Illinois permits 127 before the utility has to do anything.


> Allowable voltage variations. For service rendered at the standard service voltage, voltage variations as measured at any customer's point of delivery shall not exceed a maximum of 127 volts nor fall below a minimum of 113 volts for periods longer than two minutes in each instance. For service rendered at voltages other than the standard voltage value, voltage variations as measured at any customer's point of delivery shall not exceed 10% above or below the service voltage for a longer period than two minutes in each instance.


----------



## guest

Interesting timing on this thread......yesterday I had a power outage of about 5 minute duration. When the power came back on I noticed the voltage was also high...I metered it at 128.7 on one leg and 128.2 on the other. It's still running at that level. 

This was interesting because for the last year or so the voltage was low, I was getting anywhere from 108-116 at the most. 

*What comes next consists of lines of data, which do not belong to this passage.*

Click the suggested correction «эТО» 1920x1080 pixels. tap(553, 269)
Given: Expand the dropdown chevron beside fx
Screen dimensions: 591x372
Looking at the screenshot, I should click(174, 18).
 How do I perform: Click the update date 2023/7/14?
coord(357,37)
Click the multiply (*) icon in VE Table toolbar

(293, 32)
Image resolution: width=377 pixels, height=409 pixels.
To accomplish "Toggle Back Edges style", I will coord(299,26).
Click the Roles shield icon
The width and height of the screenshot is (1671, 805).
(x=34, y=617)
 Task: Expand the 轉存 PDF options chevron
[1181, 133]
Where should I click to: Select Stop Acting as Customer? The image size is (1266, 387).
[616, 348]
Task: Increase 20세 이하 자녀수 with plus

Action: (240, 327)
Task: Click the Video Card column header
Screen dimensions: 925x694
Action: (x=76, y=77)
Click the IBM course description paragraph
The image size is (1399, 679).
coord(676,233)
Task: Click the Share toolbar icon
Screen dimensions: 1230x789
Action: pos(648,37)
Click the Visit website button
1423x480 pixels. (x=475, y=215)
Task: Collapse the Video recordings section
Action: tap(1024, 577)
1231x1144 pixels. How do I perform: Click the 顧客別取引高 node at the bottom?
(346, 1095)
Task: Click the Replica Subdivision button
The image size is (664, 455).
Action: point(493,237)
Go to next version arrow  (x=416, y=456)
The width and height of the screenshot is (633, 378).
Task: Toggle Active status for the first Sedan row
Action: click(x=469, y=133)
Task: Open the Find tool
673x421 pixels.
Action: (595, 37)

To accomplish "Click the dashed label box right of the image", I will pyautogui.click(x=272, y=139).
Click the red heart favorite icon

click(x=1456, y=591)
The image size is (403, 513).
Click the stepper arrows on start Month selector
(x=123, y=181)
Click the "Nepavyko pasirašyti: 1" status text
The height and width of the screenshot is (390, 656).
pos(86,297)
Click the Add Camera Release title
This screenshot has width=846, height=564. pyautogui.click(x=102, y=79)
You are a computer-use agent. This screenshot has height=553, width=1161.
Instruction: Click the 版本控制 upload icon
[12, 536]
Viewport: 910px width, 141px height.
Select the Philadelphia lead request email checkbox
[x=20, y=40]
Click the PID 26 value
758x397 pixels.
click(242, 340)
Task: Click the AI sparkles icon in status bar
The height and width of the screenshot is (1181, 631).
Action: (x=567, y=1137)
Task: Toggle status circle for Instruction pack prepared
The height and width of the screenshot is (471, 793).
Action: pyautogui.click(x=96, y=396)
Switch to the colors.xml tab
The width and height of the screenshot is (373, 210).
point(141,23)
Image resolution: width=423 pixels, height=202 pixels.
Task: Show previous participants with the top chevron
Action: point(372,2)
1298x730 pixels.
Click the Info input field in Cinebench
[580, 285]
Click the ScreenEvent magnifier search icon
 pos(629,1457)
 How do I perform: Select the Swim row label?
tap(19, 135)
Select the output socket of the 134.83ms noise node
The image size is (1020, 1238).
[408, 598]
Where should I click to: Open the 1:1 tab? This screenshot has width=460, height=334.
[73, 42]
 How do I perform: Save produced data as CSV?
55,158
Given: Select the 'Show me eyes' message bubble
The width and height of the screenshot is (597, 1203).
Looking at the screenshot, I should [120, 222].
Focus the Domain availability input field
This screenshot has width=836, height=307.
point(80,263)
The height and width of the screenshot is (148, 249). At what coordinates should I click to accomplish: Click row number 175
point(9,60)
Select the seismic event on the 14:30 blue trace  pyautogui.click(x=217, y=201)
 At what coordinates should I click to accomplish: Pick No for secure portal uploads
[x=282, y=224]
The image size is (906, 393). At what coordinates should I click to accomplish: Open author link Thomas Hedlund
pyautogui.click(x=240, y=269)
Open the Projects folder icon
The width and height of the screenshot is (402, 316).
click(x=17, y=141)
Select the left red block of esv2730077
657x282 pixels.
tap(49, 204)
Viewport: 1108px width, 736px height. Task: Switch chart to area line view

Methinks the POCO finally fixed a bad line switch or connection somewhere. (Or they replaced a step regulator at the substation...a few years back we had a regular voltage falloff at exactly 8pm every night.)


----------



## BBQ

This will give you an idea of what the typical limits are.


----------



## noarcflash

my house is 126volts. never any problems. 15 years at least.

I think 125 is nominal, not 120.


----------



## Sokitset

I appreciate all of your responses. I'll check into your suggestions. I've also contacted my Village Electrcal Inspector to see if they can help.

In reply to Big John, my primary concern is being able to set up a music studio in this new house. I run all this equipment with conditioned power and my conditioners are unable to function above 127 VAC. They shut down and give me an "unsafe voltage" error when connected.

Secondarily, I'm becoming concerned about laundry appliances, kitchen appliacnes, HVAC system, etc. If everything is getting ~8% more voltage than the nominal rating, what kind of life reduction are the motors in these machines experincing? I don't know the answer, but it sounds expensive.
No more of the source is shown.